%%
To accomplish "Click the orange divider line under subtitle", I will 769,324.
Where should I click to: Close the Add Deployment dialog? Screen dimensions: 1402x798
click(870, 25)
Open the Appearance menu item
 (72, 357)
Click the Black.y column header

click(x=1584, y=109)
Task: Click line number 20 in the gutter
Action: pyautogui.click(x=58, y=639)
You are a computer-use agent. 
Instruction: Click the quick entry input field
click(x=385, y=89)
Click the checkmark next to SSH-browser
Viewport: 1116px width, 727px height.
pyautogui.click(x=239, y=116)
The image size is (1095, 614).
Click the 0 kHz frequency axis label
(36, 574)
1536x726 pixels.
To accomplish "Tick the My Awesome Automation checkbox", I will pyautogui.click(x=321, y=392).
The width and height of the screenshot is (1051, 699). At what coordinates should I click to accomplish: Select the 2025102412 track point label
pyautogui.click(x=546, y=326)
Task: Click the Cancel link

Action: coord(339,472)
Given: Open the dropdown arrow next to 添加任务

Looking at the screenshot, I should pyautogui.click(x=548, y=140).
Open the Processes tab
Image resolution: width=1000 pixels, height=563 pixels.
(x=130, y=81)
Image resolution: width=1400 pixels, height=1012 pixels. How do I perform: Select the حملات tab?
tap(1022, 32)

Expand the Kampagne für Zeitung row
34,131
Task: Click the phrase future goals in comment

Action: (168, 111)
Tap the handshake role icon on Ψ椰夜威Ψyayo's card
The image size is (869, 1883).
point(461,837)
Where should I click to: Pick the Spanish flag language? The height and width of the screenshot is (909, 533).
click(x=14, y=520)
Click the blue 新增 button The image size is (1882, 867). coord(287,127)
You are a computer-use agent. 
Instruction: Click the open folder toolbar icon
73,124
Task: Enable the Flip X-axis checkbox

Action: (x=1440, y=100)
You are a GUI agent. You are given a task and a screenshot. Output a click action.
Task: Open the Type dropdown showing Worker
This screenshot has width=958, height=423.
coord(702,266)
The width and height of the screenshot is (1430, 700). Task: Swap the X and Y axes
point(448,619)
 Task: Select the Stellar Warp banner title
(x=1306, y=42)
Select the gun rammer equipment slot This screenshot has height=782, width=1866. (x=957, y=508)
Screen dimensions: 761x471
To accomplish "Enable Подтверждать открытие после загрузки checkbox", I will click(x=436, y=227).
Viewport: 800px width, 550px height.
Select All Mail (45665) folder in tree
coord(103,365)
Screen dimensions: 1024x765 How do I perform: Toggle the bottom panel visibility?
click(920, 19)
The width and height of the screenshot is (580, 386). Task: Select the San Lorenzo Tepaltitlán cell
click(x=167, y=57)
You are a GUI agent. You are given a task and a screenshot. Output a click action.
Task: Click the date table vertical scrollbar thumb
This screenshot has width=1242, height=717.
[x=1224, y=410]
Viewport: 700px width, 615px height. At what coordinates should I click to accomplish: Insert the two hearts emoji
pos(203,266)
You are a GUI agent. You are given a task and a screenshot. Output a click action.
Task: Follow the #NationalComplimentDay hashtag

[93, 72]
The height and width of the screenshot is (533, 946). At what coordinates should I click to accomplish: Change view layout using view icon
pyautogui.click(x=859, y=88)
%%
EXERCISE REQUIREMENTS
Print nothing except the lines from the line containing "Click the blue" to the end of the listing, exactly as written.

SOLUTION TO THE EXERCISE
Click the blue 新增 button The image size is (1882, 867). coord(287,127)
You are a computer-use agent. 
Instruction: Click the open folder toolbar icon
73,124
Task: Enable the Flip X-axis checkbox

Action: (x=1440, y=100)
You are a GUI agent. You are given a task and a screenshot. Output a click action.
Task: Open the Type dropdown showing Worker
This screenshot has width=958, height=423.
coord(702,266)
The width and height of the screenshot is (1430, 700). Task: Swap the X and Y axes
point(448,619)
 Task: Select the Stellar Warp banner title
(x=1306, y=42)
Select the gun rammer equipment slot This screenshot has height=782, width=1866. (x=957, y=508)
Screen dimensions: 761x471
To accomplish "Enable Подтверждать открытие после загрузки checkbox", I will click(x=436, y=227).
Viewport: 800px width, 550px height.
Select All Mail (45665) folder in tree
coord(103,365)
Screen dimensions: 1024x765 How do I perform: Toggle the bottom panel visibility?
click(920, 19)
The width and height of the screenshot is (580, 386). Task: Select the San Lorenzo Tepaltitlán cell
click(x=167, y=57)
You are a GUI agent. You are given a task and a screenshot. Output a click action.
Task: Click the date table vertical scrollbar thumb
This screenshot has width=1242, height=717.
[x=1224, y=410]
Viewport: 700px width, 615px height. At what coordinates should I click to accomplish: Insert the two hearts emoji
pos(203,266)
You are a GUI agent. You are given a task and a screenshot. Output a click action.
Task: Follow the #NationalComplimentDay hashtag

[93, 72]
The height and width of the screenshot is (533, 946). At what coordinates should I click to accomplish: Change view layout using view icon
pyautogui.click(x=859, y=88)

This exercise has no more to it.